Our patient presented with dyspnea and chest pain after COVID-19 vaccination and was diagnosed with TCM. She had no identifiable trigger for TCM, including stress, emotional and physical trauma. Her COVID-19 PCR was negative. Moreover, she had no identifiable risk factor for cardiovascular disease, normal creatine kinase level, and absence of obstructive or thrombotic lesion or coronary angiography in the presence of EKG, and echocardiography findings justify that ischemic heart disease was unlikely.

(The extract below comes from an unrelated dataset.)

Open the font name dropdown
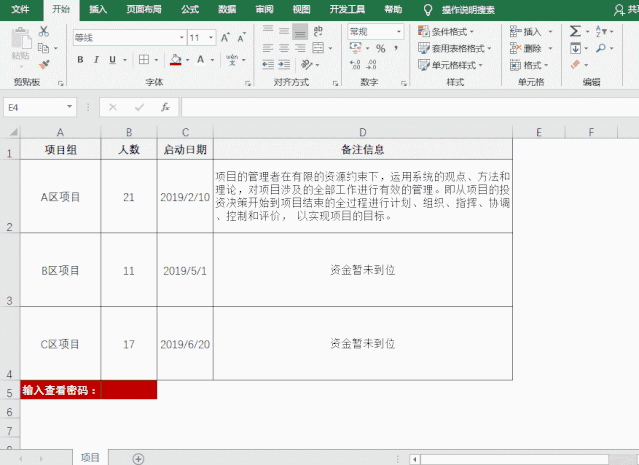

Massive immune response after the COVID-19 vaccine may have contributed to the development of TCM.

Conclusions

It is important to note that while there have been rare cases of TCM following COVID-19 vaccination, the overall incidence remains extremely low. The benefits of COVID-19 vaccination in preventing severe illness and complications far outweigh the potential risks. It is essential for physicians to be aware of the potential cardiovascular effects of COVID-19 vaccines, including the rare occurrence of TCM. Prompt recognition and appropriate management of TCM are crucial to ensure favorable outcomes for patients. Further research is warranted to understand the mechanisms underlying vaccine-induced TCM better and identify individuals at higher risk.